Task description: In the records below, count the lines that contain the word "Hide". Give only the number.

Task material:
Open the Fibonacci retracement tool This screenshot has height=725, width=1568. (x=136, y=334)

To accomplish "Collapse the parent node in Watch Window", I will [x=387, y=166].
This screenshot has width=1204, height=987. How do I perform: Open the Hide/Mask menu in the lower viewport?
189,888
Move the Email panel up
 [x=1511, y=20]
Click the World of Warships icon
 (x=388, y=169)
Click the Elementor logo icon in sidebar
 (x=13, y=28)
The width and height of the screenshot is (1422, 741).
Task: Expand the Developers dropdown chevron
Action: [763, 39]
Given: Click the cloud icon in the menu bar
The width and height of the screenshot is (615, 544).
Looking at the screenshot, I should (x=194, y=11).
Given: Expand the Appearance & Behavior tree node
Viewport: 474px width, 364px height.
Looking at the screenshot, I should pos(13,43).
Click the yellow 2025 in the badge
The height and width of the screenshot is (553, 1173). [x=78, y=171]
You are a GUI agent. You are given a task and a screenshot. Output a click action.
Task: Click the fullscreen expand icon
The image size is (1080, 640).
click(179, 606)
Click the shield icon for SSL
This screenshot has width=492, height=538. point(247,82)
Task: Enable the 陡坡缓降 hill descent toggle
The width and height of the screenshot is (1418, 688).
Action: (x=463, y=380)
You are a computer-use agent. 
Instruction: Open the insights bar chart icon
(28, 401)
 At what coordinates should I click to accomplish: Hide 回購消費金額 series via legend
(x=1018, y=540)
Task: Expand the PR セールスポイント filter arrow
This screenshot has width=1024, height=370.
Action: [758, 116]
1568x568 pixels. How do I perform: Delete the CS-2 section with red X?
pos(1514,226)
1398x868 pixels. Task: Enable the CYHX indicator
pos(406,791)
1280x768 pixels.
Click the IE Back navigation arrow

Reply to the exercise: 2